**Directions:**
Within the records, find every line that includes the word "panel" and copy it.

Dataset entries
::::

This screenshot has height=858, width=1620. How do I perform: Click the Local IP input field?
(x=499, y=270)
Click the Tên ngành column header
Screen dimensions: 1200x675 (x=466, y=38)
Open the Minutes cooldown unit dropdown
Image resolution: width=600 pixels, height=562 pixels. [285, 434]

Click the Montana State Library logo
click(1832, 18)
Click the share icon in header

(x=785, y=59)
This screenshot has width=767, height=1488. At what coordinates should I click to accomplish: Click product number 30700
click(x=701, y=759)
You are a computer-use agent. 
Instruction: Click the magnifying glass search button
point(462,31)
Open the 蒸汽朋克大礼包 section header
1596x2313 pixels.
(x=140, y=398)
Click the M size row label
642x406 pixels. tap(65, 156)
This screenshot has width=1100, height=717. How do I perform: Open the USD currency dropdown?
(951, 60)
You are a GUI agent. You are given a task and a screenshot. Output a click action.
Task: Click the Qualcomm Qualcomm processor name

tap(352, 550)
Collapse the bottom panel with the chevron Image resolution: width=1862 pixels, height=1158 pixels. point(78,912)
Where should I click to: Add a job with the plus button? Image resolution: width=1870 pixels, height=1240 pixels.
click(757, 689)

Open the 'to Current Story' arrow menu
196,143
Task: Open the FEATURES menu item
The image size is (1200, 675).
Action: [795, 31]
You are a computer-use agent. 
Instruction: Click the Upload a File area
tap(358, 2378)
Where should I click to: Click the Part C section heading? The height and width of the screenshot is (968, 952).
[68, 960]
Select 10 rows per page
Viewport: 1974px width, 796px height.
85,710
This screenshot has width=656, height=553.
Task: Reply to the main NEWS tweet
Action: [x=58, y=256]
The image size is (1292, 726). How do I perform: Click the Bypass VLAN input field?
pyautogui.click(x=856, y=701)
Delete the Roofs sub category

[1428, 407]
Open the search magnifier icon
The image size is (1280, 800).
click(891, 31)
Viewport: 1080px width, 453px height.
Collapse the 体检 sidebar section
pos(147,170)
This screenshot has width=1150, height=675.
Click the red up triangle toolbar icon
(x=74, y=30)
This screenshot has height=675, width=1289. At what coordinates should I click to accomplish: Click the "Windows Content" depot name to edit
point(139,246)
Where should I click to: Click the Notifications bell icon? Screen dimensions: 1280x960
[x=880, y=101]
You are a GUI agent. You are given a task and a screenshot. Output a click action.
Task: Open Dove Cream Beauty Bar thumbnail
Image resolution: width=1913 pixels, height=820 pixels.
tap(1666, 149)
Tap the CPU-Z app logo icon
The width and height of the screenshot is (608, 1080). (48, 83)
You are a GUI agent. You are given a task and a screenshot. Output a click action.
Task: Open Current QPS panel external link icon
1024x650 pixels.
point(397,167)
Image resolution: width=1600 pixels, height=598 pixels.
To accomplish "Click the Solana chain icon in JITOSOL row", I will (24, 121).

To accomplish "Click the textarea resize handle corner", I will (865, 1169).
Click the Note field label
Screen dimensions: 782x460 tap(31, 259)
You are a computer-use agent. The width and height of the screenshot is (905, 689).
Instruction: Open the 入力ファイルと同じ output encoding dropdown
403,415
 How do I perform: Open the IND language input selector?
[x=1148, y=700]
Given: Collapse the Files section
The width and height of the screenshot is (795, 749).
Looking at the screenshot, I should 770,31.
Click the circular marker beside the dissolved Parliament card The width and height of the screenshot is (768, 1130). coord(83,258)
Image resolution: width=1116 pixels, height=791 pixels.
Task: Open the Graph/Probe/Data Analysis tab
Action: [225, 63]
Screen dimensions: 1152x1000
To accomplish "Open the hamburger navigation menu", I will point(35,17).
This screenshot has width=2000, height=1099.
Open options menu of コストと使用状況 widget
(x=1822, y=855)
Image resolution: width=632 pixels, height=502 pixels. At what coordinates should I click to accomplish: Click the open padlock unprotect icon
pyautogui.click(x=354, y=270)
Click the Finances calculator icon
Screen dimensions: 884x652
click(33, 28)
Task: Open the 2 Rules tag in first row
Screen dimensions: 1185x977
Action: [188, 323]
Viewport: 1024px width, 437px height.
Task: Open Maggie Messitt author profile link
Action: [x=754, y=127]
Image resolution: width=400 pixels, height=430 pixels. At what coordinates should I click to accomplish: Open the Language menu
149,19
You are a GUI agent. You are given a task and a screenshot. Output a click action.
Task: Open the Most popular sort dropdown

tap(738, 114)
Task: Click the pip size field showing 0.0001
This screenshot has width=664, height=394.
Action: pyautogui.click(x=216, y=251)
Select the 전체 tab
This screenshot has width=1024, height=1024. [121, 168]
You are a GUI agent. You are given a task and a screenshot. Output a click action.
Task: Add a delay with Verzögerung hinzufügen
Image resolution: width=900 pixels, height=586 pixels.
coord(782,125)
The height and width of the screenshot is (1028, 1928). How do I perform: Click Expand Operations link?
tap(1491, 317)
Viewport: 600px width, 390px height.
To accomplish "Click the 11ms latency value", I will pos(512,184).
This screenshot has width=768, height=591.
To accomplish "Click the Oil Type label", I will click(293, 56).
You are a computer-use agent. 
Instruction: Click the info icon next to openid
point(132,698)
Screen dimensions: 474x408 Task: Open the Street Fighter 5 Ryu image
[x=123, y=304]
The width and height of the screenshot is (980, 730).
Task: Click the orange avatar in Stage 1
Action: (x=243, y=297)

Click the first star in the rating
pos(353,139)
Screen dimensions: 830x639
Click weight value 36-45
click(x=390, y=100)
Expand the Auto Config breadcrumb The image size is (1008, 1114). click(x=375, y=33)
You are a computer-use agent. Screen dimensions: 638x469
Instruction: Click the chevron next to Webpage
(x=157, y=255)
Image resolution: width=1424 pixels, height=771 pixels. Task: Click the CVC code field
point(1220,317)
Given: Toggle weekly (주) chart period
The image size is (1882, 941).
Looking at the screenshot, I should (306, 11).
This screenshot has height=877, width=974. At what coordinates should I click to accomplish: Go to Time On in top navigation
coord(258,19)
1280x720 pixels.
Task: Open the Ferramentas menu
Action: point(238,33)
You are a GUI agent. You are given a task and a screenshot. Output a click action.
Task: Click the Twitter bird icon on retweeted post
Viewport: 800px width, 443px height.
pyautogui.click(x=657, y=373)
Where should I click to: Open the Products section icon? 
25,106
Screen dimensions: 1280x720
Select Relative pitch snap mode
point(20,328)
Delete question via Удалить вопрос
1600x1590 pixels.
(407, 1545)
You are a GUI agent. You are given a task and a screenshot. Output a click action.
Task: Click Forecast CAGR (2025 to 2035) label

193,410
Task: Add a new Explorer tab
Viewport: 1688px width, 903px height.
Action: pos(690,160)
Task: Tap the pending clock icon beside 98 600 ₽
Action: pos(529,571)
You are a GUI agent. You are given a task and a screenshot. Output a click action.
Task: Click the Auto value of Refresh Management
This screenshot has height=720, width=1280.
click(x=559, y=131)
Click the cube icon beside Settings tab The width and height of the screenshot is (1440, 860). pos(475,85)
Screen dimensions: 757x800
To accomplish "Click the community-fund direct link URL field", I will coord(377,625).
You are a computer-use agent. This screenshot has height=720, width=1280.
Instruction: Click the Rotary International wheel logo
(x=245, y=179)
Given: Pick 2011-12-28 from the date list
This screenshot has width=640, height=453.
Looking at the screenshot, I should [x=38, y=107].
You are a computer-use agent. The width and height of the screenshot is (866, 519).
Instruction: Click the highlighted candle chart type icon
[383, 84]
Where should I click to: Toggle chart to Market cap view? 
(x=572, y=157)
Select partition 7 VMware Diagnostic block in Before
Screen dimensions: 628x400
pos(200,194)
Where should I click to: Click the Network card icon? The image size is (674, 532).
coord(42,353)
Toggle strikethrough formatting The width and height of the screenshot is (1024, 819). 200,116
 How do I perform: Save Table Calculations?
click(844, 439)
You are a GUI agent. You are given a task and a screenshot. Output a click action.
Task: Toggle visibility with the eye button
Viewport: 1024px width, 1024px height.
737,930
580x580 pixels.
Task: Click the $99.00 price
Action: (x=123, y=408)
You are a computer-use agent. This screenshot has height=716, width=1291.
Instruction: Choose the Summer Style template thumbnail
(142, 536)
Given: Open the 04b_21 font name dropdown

::::

**Your solution:**
Collapse the bottom panel with the chevron Image resolution: width=1862 pixels, height=1158 pixels. point(78,912)
Task: Open Current QPS panel external link icon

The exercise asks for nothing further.